*Actions to take:*
1/ Retype the passage of the CppCon post from "In addition to" to "attend these sessions.".
2/ Render this sentence from the CppCon post in Spanish: "Many of those same devices also have GPUs but writing code to run on a GPU is harder."
3/ According to the CppCon post, why does using GPUs for general-purpose computation matter? Answer in one to three sentences.

*Source text:*
CppCon Program Highlights, 14 of N: Parallel Computation on GPUs

The CppCon 2014 conference program has been posted for the upcoming September conference. We've received requests that the program continue to be posted in "bite-sized" posts, a few sessions at a time, to make the 100+ sessions easier to absorb, so here is another set of talks. This series of posts will conclude once the entire conference program has been posted in this way.

 

In addition to other performance-focused CppCon talks posted yesterday, CppCon 2014 also has thorough coverage of a very specific form of high performance parallel code -- using GPUs for general-purpose computation (aka GPGPU). This is important because every desktop machine and notebook, and nearly every tablet and smartphone, contains not only multiple CPU cores and vector units, but also a "compute-class" GPU -- these three forms of hardware parallelism are part of the mainstream hardware platform for the foreseeable future in all form factors. If you have a computationally intensive app or an app that could benefit from faster local processing, and you're not exploiting the GPU, you're leaving performance (and battery life) on the table and should be sure to attend these sessions.

In this post:

  • Writing Data Parallel Algorithms on GPUs
  • Another fundamental shift in Parallelism Paradigm? OpenMP 4.0 for GPU/Accelerators and other things
  • Introduction to C++ AMP (GPGPU Computing)

 

Writing Data Parallel Algorithms on GPUs

Today most PCs, tablets and phones support multi-core processors and most programmers have some familiarity with writing (task) parallel code. Many of those same devices also have GPUs but writing code to run on a GPU is harder. Or is it?

*Listed entries:*
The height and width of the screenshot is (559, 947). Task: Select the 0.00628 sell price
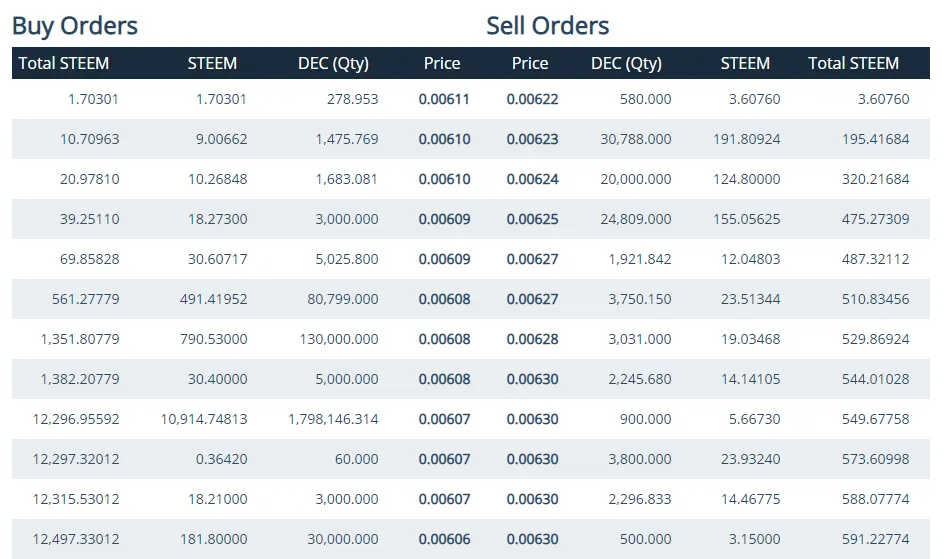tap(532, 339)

---

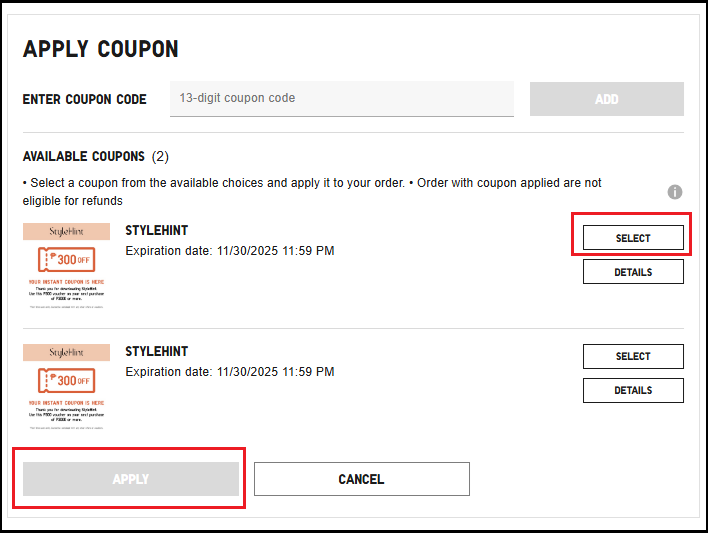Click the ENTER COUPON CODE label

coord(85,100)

...

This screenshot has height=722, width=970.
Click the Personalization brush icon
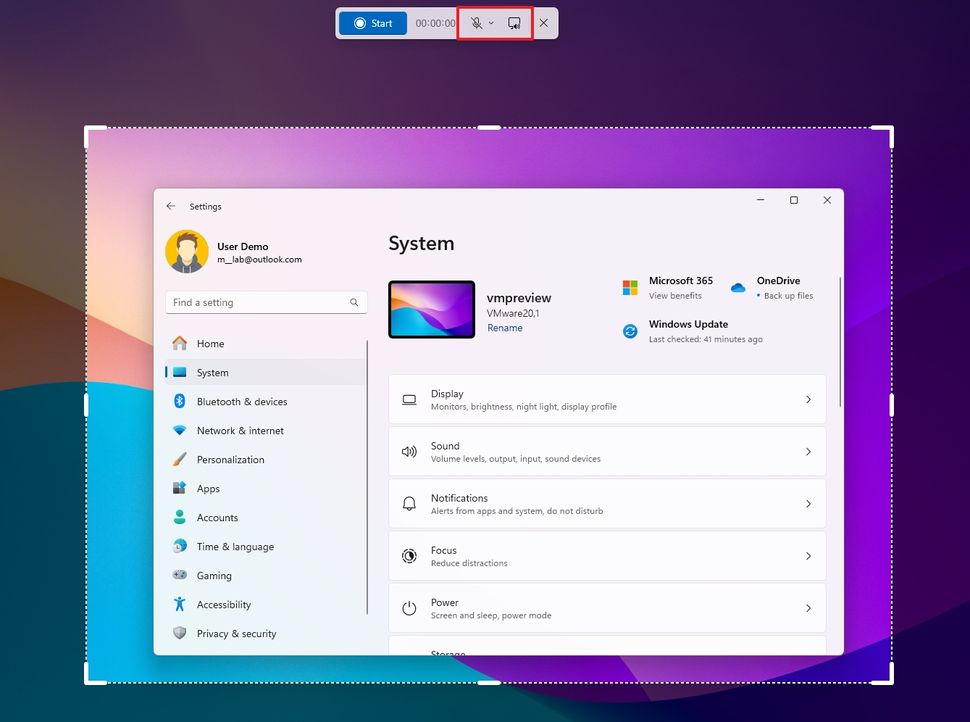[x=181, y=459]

*Answer list:*
1/
In addition to other performance-focused CppCon talks posted yesterday, CppCon 2014 also has thorough coverage of a very specific form of high performance parallel code -- using GPUs for general-purpose computation (aka GPGPU). This is important because every desktop machine and notebook, and nearly every tablet and smartphone, contains not only multiple CPU cores and vector units, but also a "compute-class" GPU -- these three forms of hardware parallelism are part of the mainstream hardware platform for the foreseeable future in all form factors. If you have a computationally intensive app or an app that could benefit from faster local processing, and you're not exploiting the GPU, you're leaving performance (and battery life) on the table and should be sure to attend these sessions.

2/ Muchos de esos mismos dispositivos también tienen GPU, pero escribir código para que se ejecute en una GPU es más difícil.

3/ Every desktop machine and notebook, and nearly every tablet and smartphone, contains multiple CPU cores, vector units and a "compute-class" GPU. These three forms of hardware parallelism will be part of the mainstream hardware platform in all form factors for the foreseeable future. An app that doesn't exploit the GPU leaves performance and battery life on the table.